Federal student loan repayment is becoming simpler under a new framework that replaces a wide range of existing options with two core plans. The changes start on July 1 and include interest relief and principal-matching benefits for some borrowers, while certain existing borrowers have until July 1, 2028 to choose among available repayment paths.

Highlights

  • Starting July 1, the U.S. Education Department will replace over 40 student loan repayment options with the new Repayment Assistance Plan (RAP) and Tiered Standard Plan.
  • Under RAP, monthly payments are 1%–10% of income, include $50 reductions per dependent, and offer matching principal payments and interest waivers for on-time payers.
  • The Tiered Standard Plan lowers monthly payments for larger balances by extending terms to 10, 15, 20, or 25 years, with full transition required by July 1, 2028.

New repayment structure starts July 1

As detailed by the U.S. Department of Education, the Trump administration's Working Families Tax Cuts Act eliminates multiple income-contingent repayment options and shifts borrowers toward the new Repayment Assistance Plan, or RAP, and the Tiered Standard repayment plan. The administration says the move addresses a system in which more than 40 repayment and discharge options have left many borrowers struggling to navigate their loans.
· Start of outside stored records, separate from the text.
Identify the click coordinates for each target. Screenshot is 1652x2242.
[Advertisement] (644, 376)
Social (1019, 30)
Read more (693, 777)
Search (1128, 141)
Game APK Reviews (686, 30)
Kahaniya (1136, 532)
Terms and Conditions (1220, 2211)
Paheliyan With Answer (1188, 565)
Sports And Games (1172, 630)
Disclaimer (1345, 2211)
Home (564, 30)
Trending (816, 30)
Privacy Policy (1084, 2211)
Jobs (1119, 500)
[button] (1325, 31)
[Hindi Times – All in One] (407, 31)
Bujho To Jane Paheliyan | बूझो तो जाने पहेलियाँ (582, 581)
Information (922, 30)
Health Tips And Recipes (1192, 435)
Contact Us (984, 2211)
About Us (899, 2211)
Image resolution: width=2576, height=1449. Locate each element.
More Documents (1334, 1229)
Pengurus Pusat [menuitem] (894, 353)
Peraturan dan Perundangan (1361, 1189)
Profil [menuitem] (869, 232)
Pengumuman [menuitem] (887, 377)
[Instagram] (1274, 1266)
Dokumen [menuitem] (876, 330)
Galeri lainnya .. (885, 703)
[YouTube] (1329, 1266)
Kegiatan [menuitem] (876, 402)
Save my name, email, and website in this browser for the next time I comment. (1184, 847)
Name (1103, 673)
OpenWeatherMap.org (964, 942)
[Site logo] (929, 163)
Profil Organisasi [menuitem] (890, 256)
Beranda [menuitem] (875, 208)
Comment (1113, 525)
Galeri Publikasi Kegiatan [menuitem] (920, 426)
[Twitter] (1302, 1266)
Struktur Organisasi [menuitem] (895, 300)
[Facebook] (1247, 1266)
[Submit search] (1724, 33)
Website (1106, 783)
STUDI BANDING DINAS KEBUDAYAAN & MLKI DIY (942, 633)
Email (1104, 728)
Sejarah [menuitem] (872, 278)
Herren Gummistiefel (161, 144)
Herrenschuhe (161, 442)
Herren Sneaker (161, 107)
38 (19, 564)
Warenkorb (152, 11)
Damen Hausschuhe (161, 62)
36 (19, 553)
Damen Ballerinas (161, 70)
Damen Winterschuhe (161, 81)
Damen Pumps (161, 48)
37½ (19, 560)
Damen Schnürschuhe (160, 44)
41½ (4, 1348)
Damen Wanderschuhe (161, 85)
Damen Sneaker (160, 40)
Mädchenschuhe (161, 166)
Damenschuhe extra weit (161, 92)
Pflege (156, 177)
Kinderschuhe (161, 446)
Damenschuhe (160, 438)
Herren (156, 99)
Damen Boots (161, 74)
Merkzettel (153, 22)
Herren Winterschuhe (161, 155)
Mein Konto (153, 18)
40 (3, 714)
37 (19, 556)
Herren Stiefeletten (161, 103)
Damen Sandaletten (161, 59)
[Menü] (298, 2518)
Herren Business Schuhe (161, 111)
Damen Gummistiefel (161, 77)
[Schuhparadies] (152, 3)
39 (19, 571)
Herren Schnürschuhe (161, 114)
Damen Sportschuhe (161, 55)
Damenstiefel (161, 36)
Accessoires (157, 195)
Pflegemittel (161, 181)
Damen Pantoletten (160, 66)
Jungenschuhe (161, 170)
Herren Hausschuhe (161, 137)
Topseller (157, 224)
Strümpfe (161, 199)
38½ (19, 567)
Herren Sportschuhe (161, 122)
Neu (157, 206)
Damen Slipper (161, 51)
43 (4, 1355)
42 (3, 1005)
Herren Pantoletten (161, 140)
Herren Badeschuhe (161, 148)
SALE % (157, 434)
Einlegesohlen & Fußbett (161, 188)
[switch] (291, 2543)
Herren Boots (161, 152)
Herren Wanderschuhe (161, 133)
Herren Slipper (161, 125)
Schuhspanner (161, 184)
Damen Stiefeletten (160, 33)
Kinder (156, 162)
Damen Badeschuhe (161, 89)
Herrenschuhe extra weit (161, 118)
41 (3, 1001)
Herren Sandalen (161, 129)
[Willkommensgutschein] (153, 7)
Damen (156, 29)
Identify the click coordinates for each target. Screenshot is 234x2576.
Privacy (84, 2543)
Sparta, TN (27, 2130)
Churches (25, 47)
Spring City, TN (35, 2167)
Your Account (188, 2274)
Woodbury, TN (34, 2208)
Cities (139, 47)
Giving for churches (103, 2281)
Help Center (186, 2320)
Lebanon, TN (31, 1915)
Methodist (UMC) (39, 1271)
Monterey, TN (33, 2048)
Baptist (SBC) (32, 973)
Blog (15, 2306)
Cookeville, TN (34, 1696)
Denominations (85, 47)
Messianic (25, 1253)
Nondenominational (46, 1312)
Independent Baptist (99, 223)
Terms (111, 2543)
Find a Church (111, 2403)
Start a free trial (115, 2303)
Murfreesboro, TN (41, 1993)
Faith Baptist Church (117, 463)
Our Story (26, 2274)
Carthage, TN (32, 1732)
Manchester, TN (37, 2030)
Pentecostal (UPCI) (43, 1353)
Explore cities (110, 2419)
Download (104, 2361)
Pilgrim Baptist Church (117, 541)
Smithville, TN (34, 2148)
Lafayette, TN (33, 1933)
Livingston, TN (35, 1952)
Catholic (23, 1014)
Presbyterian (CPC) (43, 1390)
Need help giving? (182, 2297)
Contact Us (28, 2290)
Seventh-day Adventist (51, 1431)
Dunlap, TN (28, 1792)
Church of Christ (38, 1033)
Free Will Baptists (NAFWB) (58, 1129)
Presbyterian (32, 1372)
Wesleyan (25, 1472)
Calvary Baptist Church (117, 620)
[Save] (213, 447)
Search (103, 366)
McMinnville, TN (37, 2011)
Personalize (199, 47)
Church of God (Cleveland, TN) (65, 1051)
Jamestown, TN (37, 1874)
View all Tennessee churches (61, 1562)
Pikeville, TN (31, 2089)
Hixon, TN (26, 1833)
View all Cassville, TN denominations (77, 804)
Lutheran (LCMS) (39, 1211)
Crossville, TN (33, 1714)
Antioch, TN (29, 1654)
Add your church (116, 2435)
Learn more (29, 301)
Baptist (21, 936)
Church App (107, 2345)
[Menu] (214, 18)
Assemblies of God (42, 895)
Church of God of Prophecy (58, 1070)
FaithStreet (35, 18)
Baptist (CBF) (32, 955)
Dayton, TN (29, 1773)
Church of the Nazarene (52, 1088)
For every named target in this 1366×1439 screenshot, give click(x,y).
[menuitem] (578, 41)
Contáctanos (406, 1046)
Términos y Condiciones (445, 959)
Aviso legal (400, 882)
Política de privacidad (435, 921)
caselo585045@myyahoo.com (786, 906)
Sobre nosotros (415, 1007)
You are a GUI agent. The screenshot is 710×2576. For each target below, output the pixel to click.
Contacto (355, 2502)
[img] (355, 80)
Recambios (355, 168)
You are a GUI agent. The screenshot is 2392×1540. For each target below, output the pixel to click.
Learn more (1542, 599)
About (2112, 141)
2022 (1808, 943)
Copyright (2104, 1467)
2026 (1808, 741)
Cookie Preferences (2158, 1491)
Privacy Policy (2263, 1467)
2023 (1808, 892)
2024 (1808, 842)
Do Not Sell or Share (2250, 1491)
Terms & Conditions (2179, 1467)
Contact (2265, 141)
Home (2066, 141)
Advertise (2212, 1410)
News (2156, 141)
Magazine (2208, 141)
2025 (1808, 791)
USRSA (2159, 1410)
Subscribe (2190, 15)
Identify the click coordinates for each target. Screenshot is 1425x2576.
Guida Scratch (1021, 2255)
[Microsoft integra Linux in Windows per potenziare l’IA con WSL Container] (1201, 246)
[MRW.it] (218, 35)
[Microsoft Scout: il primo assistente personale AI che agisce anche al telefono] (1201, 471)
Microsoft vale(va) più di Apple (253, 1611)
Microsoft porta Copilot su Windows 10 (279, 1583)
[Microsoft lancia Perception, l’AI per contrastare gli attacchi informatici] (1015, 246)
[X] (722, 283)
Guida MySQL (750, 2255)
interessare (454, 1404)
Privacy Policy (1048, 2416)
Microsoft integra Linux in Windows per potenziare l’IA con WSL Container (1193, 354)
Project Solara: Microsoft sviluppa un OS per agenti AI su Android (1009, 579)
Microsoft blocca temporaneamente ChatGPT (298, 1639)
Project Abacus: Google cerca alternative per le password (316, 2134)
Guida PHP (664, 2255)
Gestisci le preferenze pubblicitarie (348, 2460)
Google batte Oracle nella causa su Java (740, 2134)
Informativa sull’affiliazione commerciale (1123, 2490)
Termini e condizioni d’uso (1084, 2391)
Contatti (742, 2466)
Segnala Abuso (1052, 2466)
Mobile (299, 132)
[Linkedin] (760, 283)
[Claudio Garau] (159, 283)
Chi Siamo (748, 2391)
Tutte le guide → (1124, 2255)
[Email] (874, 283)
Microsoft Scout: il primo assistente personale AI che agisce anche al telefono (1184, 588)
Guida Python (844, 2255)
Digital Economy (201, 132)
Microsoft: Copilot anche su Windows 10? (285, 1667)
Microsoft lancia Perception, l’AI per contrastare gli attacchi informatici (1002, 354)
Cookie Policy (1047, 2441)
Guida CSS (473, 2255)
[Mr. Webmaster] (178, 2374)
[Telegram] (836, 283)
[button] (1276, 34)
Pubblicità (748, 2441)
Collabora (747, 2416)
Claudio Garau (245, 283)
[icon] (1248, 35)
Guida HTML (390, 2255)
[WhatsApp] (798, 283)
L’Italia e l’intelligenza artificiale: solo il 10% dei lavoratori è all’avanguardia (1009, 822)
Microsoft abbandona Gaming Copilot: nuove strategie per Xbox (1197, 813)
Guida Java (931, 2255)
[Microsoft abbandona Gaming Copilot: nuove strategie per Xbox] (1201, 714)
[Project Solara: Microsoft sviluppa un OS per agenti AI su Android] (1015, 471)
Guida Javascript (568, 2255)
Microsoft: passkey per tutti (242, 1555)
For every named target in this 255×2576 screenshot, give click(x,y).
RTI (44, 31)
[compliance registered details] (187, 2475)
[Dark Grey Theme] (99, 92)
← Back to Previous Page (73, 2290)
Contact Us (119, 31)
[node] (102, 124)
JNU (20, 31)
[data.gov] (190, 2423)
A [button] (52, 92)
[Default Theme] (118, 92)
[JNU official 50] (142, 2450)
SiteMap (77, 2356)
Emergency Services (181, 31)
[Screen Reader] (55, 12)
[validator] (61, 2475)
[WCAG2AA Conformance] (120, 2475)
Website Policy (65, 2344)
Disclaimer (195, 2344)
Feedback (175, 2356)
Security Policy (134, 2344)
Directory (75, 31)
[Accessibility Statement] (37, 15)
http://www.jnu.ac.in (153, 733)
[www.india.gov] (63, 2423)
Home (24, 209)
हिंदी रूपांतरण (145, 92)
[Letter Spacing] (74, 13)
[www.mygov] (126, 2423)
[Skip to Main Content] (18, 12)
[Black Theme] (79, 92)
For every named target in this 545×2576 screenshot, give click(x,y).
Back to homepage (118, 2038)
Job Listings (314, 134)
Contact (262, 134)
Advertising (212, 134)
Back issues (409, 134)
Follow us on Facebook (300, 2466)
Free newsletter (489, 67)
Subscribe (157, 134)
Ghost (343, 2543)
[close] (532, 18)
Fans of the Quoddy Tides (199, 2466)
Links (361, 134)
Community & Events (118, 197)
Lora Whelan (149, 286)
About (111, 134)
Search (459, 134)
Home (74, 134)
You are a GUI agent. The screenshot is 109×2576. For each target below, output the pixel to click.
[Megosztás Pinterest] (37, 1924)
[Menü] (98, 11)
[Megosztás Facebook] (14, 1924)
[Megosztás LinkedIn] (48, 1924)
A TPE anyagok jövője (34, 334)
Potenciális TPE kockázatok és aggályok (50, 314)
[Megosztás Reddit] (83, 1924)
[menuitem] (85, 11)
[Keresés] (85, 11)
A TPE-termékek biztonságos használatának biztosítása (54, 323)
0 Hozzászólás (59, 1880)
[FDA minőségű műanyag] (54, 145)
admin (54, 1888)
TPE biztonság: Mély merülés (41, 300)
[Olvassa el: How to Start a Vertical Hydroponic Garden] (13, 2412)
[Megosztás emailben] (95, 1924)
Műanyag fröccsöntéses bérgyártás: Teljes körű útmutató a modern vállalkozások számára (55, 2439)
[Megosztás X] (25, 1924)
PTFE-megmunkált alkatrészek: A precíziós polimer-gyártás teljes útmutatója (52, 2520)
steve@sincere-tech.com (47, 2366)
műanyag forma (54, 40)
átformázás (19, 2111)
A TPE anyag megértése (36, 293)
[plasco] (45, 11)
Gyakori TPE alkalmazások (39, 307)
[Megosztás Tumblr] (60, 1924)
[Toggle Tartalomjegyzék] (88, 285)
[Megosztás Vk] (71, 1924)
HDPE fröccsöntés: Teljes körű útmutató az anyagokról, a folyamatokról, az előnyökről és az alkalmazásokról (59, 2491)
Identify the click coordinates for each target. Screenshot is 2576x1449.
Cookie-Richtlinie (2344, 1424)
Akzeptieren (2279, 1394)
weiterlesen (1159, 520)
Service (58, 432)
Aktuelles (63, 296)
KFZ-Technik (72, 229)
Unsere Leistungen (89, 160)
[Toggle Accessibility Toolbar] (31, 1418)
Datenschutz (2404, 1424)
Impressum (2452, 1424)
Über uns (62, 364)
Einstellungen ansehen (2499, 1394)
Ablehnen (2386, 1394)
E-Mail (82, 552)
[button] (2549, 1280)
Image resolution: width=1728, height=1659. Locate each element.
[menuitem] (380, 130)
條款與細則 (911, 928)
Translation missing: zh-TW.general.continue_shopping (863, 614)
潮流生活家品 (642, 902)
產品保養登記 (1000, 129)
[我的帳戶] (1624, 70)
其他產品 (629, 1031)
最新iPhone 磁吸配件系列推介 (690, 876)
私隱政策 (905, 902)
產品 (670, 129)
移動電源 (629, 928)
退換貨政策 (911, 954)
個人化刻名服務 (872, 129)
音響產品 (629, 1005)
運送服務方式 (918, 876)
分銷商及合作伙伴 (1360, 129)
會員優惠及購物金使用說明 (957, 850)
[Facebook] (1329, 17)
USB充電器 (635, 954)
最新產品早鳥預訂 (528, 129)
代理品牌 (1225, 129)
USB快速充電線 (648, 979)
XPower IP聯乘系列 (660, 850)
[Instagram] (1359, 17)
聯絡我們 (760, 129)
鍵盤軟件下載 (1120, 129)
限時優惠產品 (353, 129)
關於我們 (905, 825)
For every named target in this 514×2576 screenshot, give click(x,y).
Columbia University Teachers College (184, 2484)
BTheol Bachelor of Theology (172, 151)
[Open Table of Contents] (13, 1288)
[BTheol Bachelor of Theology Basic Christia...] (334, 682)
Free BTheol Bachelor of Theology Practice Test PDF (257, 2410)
Under RAP, monthly payments range from 1% to 10% of a borrower's income, depending on earnings, and are reduced by $50 a month for each dependent. The plan also waives remaining unpaid monthly interest for borrowers who make on-time payments, and the department says it will add up to $50 a month in matching principal payments if a borrower's payment does not reduce principal by at least that amount.

The fact sheet says borrowers can receive a discharge in limited cases if a balance remains after 360 on-time monthly payments. It also provides examples showing lower monthly costs under RAP compared with prior income-driven plans, including for borrowers whose balances previously could rise even when they made required payments.

Borrower impact and transition timeline

The new Tiered Standard repayment plan sets fixed repayment terms of 10, 15, 20 or 25 years based on the amount borrowed. The administration says that structure lowers monthly payments for borrowers with larger balances by extending the repayment period beyond the former standard 10-year schedule.

In one example cited in the fact sheet, a borrower with an initial $30,000 balance sees the minimum monthly payment fall to $262 from $341 because repayment stretches to 15 years. For current borrowers in phased-out plans with loans made before July 1, 2026, the transition period runs until July 1, 2028, during which they can choose RAP, the Tiered Standard plan or Income-Based Repayment, or IBR.

Applications are available through StudentAid.Gov and take about 10 minutes to complete, according to the department. Borrowers who allow the department to access federal tax data directly from the Internal Revenue Service can complete the process more quickly because they do not need to upload income information manually.

Our earlier coverage of affordability pressures on the “American Dream” noted that a growing share of U.S. adults believe it is out of reach, largely because everyday costs have risen faster than many incomes. We highlighted survey findings pointing to cost of living—especially housing and healthcare—as the biggest barriers, alongside broader pessimism about economic mobility. That backdrop helps frame why changes to student-loan repayment terms and monthly payment levels matter for household budgets.